======== LISTING ========

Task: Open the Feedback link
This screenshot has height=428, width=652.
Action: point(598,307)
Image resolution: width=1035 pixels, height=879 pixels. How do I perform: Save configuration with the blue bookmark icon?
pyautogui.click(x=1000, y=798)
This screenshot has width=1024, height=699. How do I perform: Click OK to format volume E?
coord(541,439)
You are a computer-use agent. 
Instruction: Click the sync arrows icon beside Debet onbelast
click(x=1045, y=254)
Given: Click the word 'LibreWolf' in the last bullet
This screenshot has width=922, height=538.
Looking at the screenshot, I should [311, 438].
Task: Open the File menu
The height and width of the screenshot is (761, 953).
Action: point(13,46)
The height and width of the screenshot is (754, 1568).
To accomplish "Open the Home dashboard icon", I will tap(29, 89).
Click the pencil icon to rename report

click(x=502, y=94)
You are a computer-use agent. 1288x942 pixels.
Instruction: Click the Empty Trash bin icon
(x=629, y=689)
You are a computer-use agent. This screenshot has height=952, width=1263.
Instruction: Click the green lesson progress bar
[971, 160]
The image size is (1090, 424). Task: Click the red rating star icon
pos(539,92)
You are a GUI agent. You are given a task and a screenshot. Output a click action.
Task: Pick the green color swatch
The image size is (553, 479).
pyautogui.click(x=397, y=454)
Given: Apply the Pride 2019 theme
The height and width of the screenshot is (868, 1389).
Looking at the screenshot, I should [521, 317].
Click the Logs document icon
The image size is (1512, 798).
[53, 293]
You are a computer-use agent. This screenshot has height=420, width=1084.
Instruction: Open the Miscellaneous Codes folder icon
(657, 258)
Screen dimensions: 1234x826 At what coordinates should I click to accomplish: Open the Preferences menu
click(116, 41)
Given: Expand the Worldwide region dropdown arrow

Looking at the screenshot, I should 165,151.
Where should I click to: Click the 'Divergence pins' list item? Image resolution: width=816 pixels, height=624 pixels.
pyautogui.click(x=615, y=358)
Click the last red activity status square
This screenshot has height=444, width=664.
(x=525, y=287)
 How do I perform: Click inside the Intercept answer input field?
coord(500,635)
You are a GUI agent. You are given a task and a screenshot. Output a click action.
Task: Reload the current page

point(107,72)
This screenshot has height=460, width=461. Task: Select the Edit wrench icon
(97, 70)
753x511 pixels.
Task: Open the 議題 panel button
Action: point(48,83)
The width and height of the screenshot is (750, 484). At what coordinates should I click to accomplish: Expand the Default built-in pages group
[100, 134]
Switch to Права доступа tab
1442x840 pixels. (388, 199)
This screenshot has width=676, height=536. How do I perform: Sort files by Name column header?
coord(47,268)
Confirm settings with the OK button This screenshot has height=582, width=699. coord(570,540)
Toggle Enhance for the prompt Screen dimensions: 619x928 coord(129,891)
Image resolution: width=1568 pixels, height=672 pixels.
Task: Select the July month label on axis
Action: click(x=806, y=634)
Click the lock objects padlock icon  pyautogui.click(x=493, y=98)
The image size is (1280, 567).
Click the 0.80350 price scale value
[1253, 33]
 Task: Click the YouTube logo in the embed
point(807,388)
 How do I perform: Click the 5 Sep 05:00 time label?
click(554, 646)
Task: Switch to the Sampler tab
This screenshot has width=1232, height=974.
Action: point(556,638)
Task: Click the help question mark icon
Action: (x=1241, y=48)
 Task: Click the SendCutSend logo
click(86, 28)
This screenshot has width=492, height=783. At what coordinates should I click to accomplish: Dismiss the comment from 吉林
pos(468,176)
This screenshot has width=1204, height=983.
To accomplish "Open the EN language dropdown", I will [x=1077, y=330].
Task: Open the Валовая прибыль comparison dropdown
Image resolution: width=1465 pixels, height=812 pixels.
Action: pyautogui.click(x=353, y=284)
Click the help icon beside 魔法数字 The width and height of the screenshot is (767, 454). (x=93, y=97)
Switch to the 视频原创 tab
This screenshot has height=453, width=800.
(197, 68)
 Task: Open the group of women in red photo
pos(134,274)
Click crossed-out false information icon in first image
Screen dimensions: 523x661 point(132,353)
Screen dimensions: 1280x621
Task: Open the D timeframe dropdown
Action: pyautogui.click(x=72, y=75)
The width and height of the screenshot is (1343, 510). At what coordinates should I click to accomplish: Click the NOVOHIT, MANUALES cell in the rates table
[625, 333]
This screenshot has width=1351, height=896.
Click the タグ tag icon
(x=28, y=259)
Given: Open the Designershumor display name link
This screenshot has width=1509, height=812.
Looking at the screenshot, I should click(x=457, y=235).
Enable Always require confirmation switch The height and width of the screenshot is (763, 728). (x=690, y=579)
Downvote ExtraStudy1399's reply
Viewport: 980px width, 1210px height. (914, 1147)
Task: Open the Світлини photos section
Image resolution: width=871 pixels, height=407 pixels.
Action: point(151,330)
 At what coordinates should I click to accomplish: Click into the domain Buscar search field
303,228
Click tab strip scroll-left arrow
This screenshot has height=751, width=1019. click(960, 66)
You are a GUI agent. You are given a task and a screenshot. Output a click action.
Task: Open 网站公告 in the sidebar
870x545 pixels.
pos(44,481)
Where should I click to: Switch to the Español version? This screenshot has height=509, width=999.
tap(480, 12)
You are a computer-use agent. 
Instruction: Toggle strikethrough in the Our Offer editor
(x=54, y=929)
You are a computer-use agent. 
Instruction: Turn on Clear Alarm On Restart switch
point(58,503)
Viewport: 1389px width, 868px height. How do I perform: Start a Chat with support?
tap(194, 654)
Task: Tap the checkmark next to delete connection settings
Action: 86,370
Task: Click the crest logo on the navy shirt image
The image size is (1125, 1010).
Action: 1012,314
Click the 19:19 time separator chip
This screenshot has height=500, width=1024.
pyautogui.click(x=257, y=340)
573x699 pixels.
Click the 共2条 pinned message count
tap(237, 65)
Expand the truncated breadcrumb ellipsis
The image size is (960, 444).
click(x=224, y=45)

========

WHAT TO PRODUCE: Return every line above that contains the string "pyautogui". Case counts, so match upper and lower case letters precisely.

RESPONSE FOR THIS EXERCISE:
pyautogui.click(x=1000, y=798)
pyautogui.click(x=397, y=454)
pyautogui.click(x=615, y=358)
Click the lock objects padlock icon  pyautogui.click(x=493, y=98)
Action: pyautogui.click(x=353, y=284)
Action: pyautogui.click(x=72, y=75)
pyautogui.click(x=257, y=340)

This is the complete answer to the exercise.